Paul D. Halliday
Education
BA, Wesleyan University
MA/PhD, University of Chicago
Publications
Books
Co-editor, with Eleanor Hubbard and Scott Sowerby, Revolutionising Politics: Culture and Conflict in England, 1620-1660 (2021)
Habeas Corpus: From England to Empire (2010): Inner Temple Book Prize
Dismembering the Body Politic: Partisan Politics in England’s Towns, 1650-1730 (1998)
Essays and Articles
“Persistence of Practice in Law’s Parwana and Palm Leaf Empire,” Law and History Review (2023)
English Laws, Global Histories; or, What Makes a Court Supreme?" [NACBS presidential address] Journal of British Studies (2023)
"England's Human Rights Revolution, 1646-1652," in Revolutionising Politics: Culture and Conflict in England, 1620-1660
"Brase's Case: Making Slave Law as Customary Law in Virginia's General Court, 1619-1625," in Musselwhite, Mancall, and Horn, eds., Virginia 1619: Slavery and Freedom in the Making of English America (2019)
"Legal History: Taking the Long View," in Dubber and Tomlins, eds., The Oxford Handbook of Legal History (2018)
"Making the Charter Great: Claiming Rights in Law’s Visual and Emotional Vernacular," Emotions: History, Culture, Society (2018)
“Birthrights and the Due Course of Law,” in Hutson, ed., The Oxford Handbook of English Law and Literature, 1500-1700 (2017)
“Habeas Corpus,” in Tushnet, Graber, and Levinson, eds., The Oxford Handbook of the U.S. Constitution (2015)
“Authority in the Archives,” Critical Analysis of Law (2014)
“Blackstone’s King,” in Prest, ed., Re-Interpreting Blackstone’s Commentaries: A Seminal Text in National and International Context (2014)
“Laws’ Histories: Pluralisms, Pluralities, Diversity,” in Benton and Ross, eds., Legal Pluralism and Empire, 1500-1850 (2013)
Co-author, with G. Edward White, “The Suspension Clause: English Text, Imperial Contexts, and American Implications,” Virginia Law Review (2008): Sutherland Prize of the American Society for Legal History
Research
I first became interested in how law accommodates new ideas and social practices while writing Dismembering the Body Politic, a book concerned with law's response to the origins of partisan politics. In Habeas Corpus: From England to Empire, I explored how the writ of habeas corpus arose from royal power, not against it. By making the judge sovereign, habeas corpus protected and transformed ideas about the many kinds of liberty claimed by those who used the writ in England, Quebec, India, and beyond. Habeas corpus thus gave people across the empire new ways to shape the exercise of authority. Only legislative action, in Parliament or in colonial assemblies, would hinder the work of judges who used the writ to "hear the sighs of prisoners."

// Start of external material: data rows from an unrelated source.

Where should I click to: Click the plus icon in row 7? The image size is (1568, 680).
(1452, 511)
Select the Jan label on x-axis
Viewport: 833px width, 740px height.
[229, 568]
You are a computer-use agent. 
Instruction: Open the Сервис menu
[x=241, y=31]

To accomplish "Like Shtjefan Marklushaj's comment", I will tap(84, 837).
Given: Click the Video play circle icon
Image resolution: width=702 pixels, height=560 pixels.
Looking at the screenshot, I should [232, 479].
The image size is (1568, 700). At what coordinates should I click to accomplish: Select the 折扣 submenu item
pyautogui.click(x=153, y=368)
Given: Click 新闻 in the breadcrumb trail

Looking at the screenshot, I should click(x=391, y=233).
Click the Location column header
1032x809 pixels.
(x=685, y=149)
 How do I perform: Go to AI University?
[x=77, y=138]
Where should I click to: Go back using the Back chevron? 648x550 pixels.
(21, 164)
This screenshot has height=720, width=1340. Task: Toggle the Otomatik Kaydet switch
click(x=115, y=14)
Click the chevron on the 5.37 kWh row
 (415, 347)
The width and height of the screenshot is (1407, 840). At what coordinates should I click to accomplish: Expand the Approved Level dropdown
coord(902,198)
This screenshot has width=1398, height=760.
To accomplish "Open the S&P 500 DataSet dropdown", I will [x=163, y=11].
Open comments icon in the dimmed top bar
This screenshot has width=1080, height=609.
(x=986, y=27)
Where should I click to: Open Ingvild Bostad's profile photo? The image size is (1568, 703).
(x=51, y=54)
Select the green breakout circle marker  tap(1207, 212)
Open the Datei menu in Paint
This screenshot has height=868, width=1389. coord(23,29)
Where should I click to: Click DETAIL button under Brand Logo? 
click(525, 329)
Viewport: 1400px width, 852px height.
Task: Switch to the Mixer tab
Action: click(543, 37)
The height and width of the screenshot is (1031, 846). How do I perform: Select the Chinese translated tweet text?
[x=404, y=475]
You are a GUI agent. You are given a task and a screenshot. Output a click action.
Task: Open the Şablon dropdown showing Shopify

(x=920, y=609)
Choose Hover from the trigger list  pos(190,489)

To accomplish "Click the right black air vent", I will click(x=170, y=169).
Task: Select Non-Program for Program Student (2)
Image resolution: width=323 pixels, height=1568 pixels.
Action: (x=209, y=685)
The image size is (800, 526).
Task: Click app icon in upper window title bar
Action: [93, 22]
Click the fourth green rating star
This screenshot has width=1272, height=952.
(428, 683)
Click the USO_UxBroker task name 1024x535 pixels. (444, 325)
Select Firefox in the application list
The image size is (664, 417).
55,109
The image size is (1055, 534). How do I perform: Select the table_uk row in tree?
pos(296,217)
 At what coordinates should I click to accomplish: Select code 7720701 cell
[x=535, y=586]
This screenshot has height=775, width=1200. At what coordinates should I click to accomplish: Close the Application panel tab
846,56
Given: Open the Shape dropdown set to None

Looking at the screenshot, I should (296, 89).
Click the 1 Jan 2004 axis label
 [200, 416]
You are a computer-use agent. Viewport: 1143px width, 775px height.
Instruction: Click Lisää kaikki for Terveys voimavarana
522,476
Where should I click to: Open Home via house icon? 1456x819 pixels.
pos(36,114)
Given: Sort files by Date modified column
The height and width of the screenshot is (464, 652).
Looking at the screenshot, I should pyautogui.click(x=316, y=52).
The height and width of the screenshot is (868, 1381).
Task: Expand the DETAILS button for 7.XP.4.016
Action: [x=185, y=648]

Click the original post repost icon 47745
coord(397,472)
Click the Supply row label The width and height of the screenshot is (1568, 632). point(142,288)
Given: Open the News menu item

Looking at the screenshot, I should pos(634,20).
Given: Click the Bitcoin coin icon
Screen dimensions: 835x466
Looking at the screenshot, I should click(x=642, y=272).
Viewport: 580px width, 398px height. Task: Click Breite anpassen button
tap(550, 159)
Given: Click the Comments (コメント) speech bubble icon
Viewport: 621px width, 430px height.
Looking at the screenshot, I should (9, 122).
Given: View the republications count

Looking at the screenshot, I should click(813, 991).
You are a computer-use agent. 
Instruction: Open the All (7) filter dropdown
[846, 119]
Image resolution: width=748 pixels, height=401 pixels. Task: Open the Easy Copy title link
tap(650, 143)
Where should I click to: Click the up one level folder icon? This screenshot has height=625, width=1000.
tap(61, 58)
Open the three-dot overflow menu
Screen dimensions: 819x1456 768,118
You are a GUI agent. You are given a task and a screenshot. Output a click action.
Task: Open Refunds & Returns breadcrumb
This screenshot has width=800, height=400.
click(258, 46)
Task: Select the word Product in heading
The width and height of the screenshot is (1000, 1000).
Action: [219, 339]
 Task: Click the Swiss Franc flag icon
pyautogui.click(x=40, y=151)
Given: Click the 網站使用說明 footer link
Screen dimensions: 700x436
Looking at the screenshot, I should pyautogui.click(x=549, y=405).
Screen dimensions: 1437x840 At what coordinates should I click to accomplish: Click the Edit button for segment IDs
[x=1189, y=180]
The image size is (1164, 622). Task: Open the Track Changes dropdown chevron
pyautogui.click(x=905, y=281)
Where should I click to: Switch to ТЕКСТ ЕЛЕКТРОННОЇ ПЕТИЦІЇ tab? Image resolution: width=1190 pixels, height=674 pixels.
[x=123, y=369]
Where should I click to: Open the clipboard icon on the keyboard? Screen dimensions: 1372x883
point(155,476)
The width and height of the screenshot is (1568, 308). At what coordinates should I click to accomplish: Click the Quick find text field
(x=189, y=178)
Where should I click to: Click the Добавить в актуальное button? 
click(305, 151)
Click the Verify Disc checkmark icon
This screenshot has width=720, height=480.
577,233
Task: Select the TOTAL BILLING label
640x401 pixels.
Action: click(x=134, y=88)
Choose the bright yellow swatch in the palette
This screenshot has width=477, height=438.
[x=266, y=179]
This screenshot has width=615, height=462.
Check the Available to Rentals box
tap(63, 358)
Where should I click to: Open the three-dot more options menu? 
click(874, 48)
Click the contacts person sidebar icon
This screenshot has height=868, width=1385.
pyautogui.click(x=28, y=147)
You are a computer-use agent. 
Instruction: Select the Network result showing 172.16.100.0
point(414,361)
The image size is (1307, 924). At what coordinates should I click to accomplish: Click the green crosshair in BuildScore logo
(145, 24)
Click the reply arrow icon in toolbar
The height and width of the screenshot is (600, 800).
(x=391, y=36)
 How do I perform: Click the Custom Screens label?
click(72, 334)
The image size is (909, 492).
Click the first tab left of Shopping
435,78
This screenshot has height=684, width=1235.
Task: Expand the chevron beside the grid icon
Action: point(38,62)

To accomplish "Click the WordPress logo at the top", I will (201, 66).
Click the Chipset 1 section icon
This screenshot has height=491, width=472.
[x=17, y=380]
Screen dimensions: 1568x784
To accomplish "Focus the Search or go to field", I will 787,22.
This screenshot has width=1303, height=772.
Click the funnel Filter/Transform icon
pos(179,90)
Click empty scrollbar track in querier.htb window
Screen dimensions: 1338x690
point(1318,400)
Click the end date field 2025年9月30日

I am pursuing a number of leads these days. In a project I call "the Stuff of Law," I am developing a history of the senses and law's material forms from the fifteenth century to the twentieth. For instance, I am curious about how the adoption of paper in a parchment world changed many aspects of legal practice and thought; about how court clerks and their control of court archives generated judicial authority; and about how the design of English and imperial courthouses shaped the law made inside them. More generally, I am interested in the global history of English law from the sixteenth to the nineteenth centuries, and in particular, the role of judges in constituting the empire, from the Caribbean to Cape Town to Colombo. At the moment, I am preparing a book on the work of English law in Sri Lanka in the early nineteenth century, the adoption there of jury trials in criminal cases, and repeated contests between justices and the island's British governor, especially during security crises.
Courses
HIEU 2111: England, Britain, Empire, 1500-1800
HIST 2213: The Rule of Law: A Global History
HIEU 3471/LAW 9286: History of English Law, to 1776
HIEU 3501: Doing Legal History of England and Empire
HIST 4501: English Law and Empire, 1600-1860
HIST 5130/LAW 9233: Global Legal History
HIEU 7261: Graduate Colloquium on Early Modern English History
9000-Level Graduate Tutorials: English, British, and Imperial History, 1500-1800; English Legal History; Global Legal History
Graduate Advising
These days, I work only with graduate students who have a primary interest in legal history, especially in Britain and around its empire, ca. 1500-1900, rather than with those whose main interests are in social, political, or religious history; students not principally interested in legal history would be better advised by someone elsewhere whose main interests are in other subfields. Students here include those who may seek careers in law or the legal academy as well as in history departments, and those who may work outside the academy, for instance in public history, museum curation, or library special collections departments. We have a marvelous group of legal historians linking the History Department and our Law School. I encourage all my graduate students to develop broad-ranging ideas and methods with the help of colleagues who study law on every continent, from the ancient world to the present. These professors, along with students in both schools, comprise the community we call GLH@UVA. This Global Legal History group meets regularly to discuss work in progress by members and guests, to meet authors of new books, to work on professional development, and to enjoy each other's company. This community life is integral to the learning we do together. Students should keep an open mind about where their interests and professional lives might take them, within and beyond the academy, as they progress through the PhD and beyond. Potential applicants wanting to study legal history in Britain, its empire, or around the globe should contact me before applying. Nothing is more important to navigating graduate school than working with an advisor well suited by temperament and interests to help you develop your own intellectual agenda.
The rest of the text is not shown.